JAY DILLA (JAY DEE) - Donuts (Stones Throw)
It's extremely sad to note that this record has appeared the same week as its creator's demise; Jay Dilla AKA Jay Dee passed away February 10th at the age of 32, suffering from a blood disase for several years recently compounded by lupus. The mastermind behind Detroit's Slum Village and tons of much-respected production work for the likes of Busta Rhymes, Madlib, MF Doom, Ghostface Killah and many more, Jay Dee had a real gift of aligning freeform schizophrenic sounds, expanding the parameters of what went into hip-hop production outside the lines most worked within, while still including his deep love for classic soul, techno, disco, and beats. Amazing beats. Donuts was therapy for Jay Dee during his illness; with total disregard for copyright he's scattered 31 amazing sketches of both rhythmic and arhythmic loops, bursts of turntable scribble amidst melodies that disappear as quick as they arrive. It's messy, twisted, and ultimately weird, and it's a total labor of love of someone pouring everything they know into a cement mixer for the sake of experimentation. Three snippets here (real audio).
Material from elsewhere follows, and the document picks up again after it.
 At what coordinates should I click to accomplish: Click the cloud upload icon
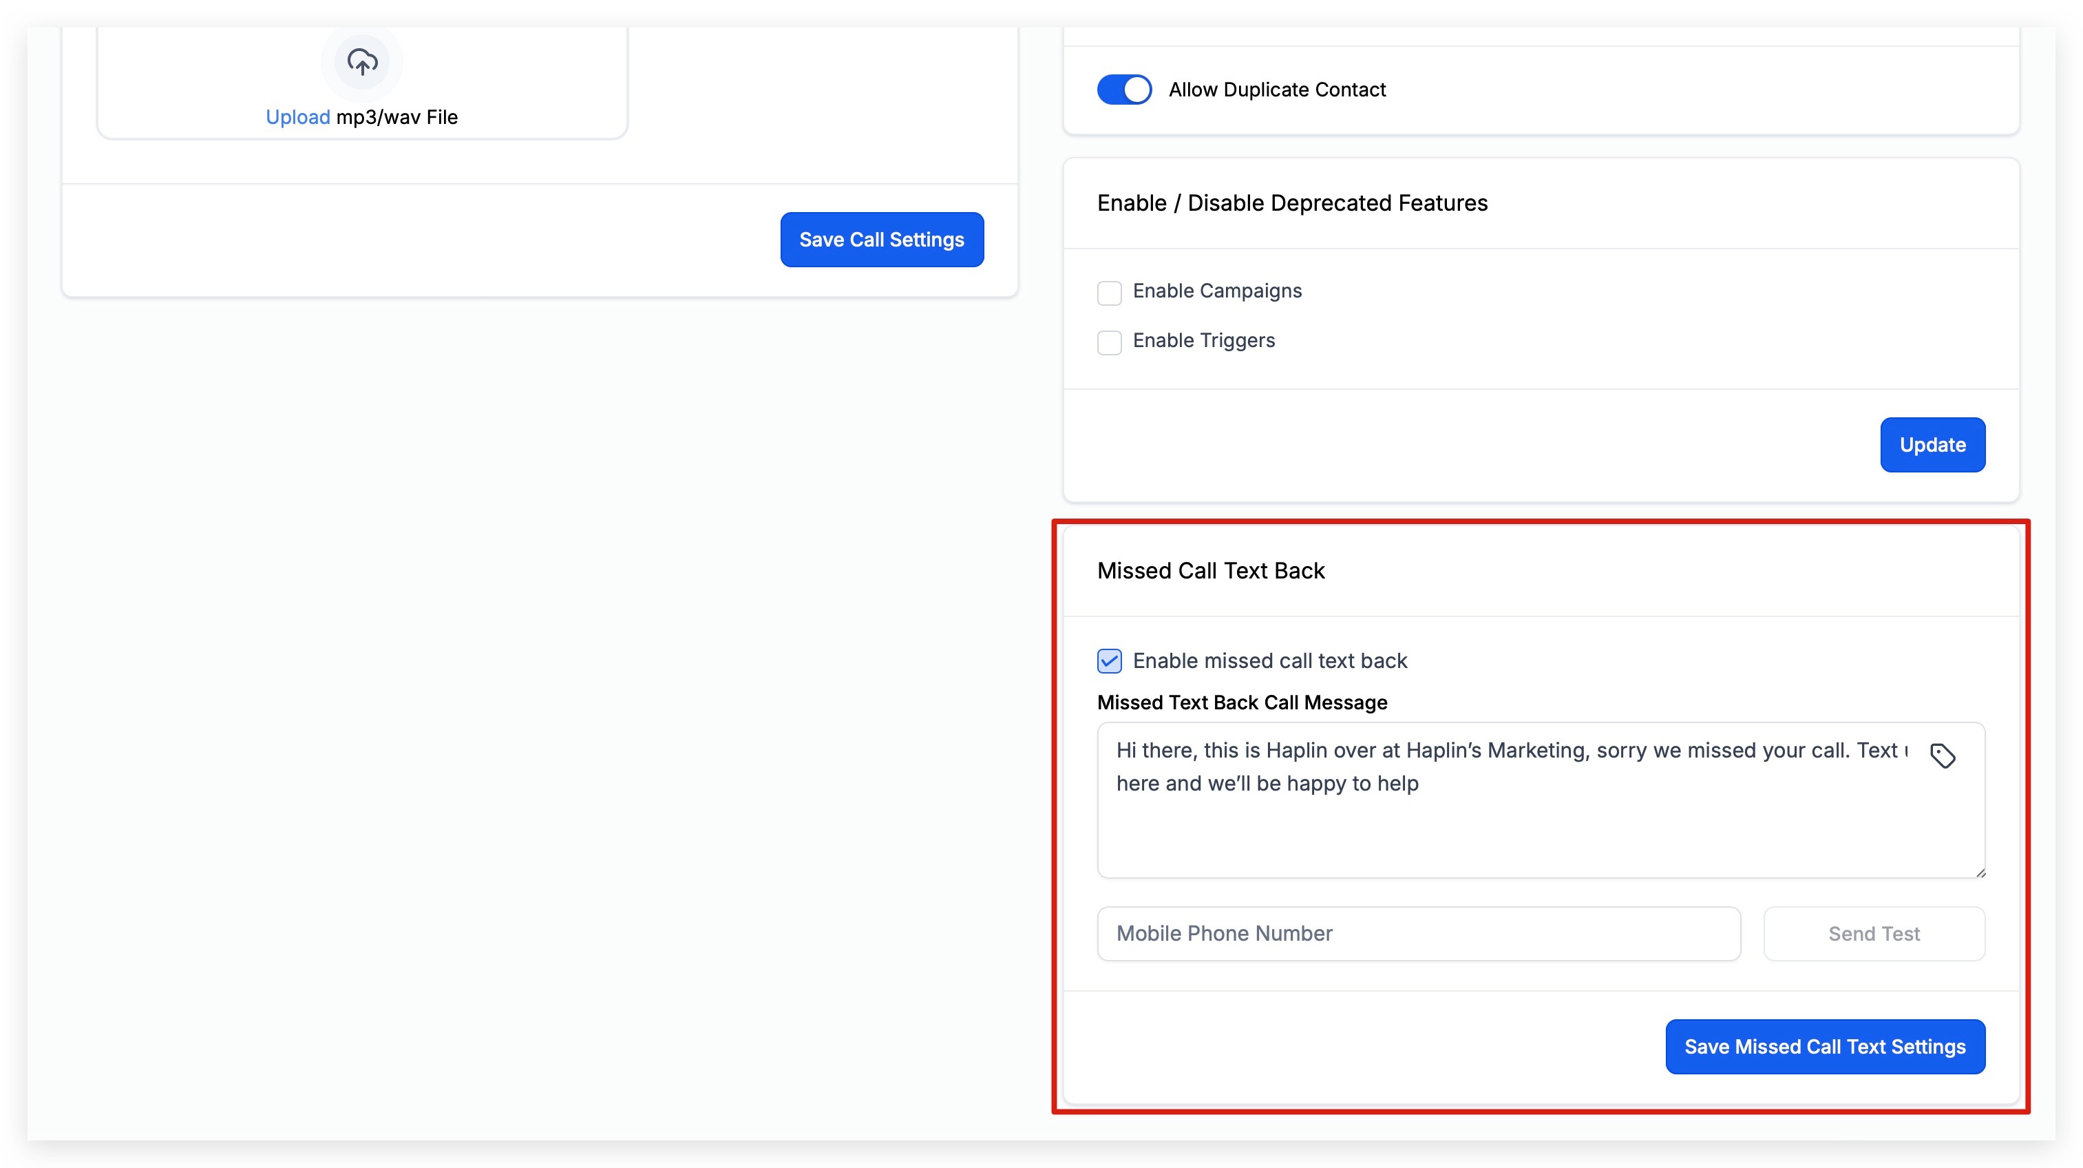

VARIOUS - Eccentric Soul: The Deep City Label (Numero Group)
We're all huge fans of what Numero has been doing for the last couple years: so many private, independent soul labels scattered throughout US locales in the 1950's-1980's have amazing stories to tell, and Numero tells them extensively and succinctly with deluxe-packaged compilations. So far the Eccentric Soul series has covered Chicago's Bandit and Columbus, Ohio's Capsoul label, and this latest retrospective of Miami's Deep City imprint is my favorite yet. Founded by moonlighting teachers Willie Clarke and Johnny Pearsall (and implementing the "Incomparable Marching 100" band as regular session musicians), Deep City served as a launching pad for many notable sessions musicians and some well-respected songwriters Clarence Reid (who later went on to Miami's TK label as a soul/disc staple and eventually became the mighty Blowfly!) Through the 1960's the label skirted success with the likes of Paul Kelly and Helene Smith (who wound up marrying Pearsall and later causing friction when Betty Wright entered the picture as the label's leading soul queen); the sound was driving, Southern-soul inspired, and at times allowed early funk and even some Caribbean influences infiltrate. The hair stands on end though on the tracks from the Moovers (who were primarily backing singers for the most part), "Darling I'll Go" (real audio) is one of the most charged, powerful soul songs I've ever heard, and the Pearsall-penned "Someone to Fulfill My Needs" is in my top ten as well. I would love to see Numero put out a separate disc of their material alone.